Where processing has been restricted, we can process your personal data:
1. with your consent;
2. for the establishment, exercise, or defense of legal claims or the protection of the rights of another person
3. for reasons of important public interest;
with the exception of storage.
RIGHT TO DATA PORTABILITY
You are entitled to receive your personal data, which you provided to us, and to transmit those data to another controller. your personal data will be provided in a structured, commonly used, and machine-readable format. This right is granted to you when the processing is carried out by automated means based on your consent or a contract concluded with us.
Where technically feasible, at your request, we will transmit your personal data directly to another Controller.
RIGHT TO OBJECT
Where the processing is based on Article 6(1)(e) of the GDPR (processing is necessary for the performance of a task carried out in the public interest) or Article 6(1)(f) of the GDPR (our legitimate interests), you have the right to object, on grounds relating to your particular situation, at any time to the processing of your personal data.
In such a case, we will no longer process your personal data unless we demonstrate compelling legitimate grounds for the processing which override your interests, rights, and freedoms or for the establishment, exercise, or defense of legal claims.
Where personal data are processed for direct marketing purposes, you are entitled to object at any time to the processing of your personal data for such marketing, which includes profiling to the extent that it is related to such direct marketing. In such a case, your personal data will no longer be processed for such purposes.
RIGHT TO LODGE A COMPLAINT
Where you believe the processing of your data violates legal provisions, you are entitled to complain to the competent authority, the President of the Personal Data Protection Office. The complaint can be submitted in writing or electronic form.
A written complaint should be sent to Urząd Ochrony Danych Osobowych, ul. Stawki 2, 00-193 Warszawa.
For more information on lodging complaints, please see the information on the Personal Data Protection Office website, available at https://uodo.gov.pl in the “Complaints” tab.

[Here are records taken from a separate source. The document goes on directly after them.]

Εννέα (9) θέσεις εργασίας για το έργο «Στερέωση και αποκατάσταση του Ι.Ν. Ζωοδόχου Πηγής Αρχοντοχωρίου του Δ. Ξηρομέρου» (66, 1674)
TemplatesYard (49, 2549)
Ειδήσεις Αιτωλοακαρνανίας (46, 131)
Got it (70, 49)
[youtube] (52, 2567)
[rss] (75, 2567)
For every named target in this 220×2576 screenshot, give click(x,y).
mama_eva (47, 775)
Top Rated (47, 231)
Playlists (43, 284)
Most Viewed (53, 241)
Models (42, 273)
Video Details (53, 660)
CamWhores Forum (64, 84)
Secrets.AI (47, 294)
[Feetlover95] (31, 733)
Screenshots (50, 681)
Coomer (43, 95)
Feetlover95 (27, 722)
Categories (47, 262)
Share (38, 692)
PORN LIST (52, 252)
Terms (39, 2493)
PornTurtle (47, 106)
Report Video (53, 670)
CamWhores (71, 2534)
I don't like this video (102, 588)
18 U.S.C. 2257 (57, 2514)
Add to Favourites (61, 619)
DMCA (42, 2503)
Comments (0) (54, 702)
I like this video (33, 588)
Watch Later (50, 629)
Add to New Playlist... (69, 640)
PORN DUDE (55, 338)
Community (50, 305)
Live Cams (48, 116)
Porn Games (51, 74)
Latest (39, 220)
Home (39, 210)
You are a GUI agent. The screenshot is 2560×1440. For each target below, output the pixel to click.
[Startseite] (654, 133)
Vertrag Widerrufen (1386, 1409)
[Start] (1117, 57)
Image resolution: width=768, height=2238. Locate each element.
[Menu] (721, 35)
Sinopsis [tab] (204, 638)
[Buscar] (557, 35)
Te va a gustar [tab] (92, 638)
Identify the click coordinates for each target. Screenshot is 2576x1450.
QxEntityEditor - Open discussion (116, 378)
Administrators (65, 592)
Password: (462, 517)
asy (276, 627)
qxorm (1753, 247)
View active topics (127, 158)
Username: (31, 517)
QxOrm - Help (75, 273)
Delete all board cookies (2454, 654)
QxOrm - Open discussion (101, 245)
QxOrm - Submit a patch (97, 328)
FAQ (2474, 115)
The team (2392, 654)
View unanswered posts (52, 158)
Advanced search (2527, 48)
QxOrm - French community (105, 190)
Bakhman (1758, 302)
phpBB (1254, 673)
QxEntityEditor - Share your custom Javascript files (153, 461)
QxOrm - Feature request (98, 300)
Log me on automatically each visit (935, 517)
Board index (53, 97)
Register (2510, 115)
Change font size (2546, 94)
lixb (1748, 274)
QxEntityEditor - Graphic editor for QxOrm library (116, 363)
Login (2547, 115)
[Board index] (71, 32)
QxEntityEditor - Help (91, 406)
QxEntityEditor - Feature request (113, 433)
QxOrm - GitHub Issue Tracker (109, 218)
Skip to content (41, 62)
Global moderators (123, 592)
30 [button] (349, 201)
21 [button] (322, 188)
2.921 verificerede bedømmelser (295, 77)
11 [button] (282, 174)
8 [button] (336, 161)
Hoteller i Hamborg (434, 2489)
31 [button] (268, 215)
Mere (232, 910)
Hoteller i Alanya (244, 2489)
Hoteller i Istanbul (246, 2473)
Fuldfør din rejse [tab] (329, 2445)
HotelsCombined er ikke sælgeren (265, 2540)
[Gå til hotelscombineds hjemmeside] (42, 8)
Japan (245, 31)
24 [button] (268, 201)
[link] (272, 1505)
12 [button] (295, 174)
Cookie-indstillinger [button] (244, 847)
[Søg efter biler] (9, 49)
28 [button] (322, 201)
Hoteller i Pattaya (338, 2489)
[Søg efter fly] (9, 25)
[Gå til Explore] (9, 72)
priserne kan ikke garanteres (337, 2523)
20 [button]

RIGHT OF WITHDRAWAL OF THE CONSENT
Where the processing is based on your consent, you are entitled to withdraw consent at any time. The withdrawal of consent does not affect the lawfulness of processing based on consent before its withdrawal.
RIGHT TO OBTAIN AN INFORMATION ON THE BREACH
The safety and confidentiality of your data are our top priority. We will inform you about the data protection breach in which your personal data are involved when it is likely to result in a high risk to your rights and freedoms.